Lagrange補間に関する記事です.

要約

$$ f(x) = \sum_{i = 0}^{k}\frac{ f(i) }{ (-1)^{k - i} \; i ! \; (k - i) ! } \cdot \frac{ 1 }{ x - i } \cdot \prod_{j=0}^{k} ( x - j ) $$

詳細

\( k \) 次多項式 $f(x)$ について,$x = 0, \ldots, k$ の値が,$f(0) = v_0, \ldots, f(k) = v_k$ と分かっているときに, $f(x)$ (の各係数) を決める方法. 連立方程式を解く方法だと,逆行列を計算する必要があるから,\( \Omega( k^3 ) \) になってしまうが, Lagrange補間だと,$O(k^2)$ で済む.

$I = \{0, \ldots, k\}$, $I_i = I \setminus \{ i \}$ とする.$i = 0, \ldots, k$ について,$k$ 次の多項式 $g_i(x)$ を, 次で定義する.

$$g_i(x) = \frac{ \prod \{ x - j \mid j \in I_i \} }{ \prod \{ i - j \mid j \in I_i \} } $$

$j = 0, \ldots, k$ について,

$$ g_i (j) = \begin{cases} 1 & \text{ if } i =j \\ 0 & \text{ if } i \neq j \end{cases}$$

であることに注意すると,

$$ f(x) = \sum_{i = 0}^{k} g_i(x)v_i $$

となることがわかる (左右両辺とも $k$ 次多項式で,$k+1$ 個の値が一致する).

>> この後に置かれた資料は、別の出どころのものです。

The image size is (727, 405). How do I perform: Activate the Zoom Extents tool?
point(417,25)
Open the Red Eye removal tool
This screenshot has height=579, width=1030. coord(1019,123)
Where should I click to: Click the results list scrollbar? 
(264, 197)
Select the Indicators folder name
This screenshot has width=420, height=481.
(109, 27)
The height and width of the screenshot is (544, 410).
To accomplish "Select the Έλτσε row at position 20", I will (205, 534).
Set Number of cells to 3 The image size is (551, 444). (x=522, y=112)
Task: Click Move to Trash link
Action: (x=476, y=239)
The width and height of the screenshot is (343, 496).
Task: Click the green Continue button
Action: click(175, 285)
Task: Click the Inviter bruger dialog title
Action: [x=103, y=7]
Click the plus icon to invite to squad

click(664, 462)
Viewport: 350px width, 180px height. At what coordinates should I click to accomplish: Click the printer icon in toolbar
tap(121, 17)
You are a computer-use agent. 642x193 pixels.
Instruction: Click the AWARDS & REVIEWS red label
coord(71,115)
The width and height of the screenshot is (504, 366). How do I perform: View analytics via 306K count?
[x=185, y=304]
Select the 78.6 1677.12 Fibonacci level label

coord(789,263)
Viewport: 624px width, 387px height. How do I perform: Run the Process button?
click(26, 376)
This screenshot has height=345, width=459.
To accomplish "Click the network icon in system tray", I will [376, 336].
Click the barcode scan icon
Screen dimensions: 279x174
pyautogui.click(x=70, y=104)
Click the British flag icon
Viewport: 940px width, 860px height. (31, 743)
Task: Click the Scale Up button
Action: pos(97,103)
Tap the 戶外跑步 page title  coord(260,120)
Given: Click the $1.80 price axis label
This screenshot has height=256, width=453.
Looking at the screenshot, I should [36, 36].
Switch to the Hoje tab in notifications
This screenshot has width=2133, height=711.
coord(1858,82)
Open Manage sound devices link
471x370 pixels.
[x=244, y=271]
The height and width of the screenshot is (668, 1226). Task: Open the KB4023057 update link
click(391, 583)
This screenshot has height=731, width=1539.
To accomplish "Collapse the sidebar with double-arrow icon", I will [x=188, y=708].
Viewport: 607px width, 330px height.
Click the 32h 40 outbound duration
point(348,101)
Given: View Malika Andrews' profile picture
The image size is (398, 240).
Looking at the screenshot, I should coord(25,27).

$ g_i(x) $ の分母を $c_i$ と書くと,

$$ c_i = (-1)^{k - i} \; i ! \; (k - i) ! $$

であるから,これらは,事前に $k$ までの階乗を $O(k)$ で計算しておけば,$O(1)$ で求められる.

$g_i(x)$ の分子は,

$$ \frac{1}{x - i}\cdot\prod_{j=0}^{k} (x-j) $$

であるから,まず $\prod_{j=0}^{k} (x-j)$ を $O(k^2)$ で計算しておけば,各$i$について$O(k)$で,全体で$O(k^2)$で 計算できる.

AtCoder

AtCoder ABC137 F - Polynomial Construction は, Lagrange補間を用いて解ける. ただし,解説 に書かれている方法の方が簡単.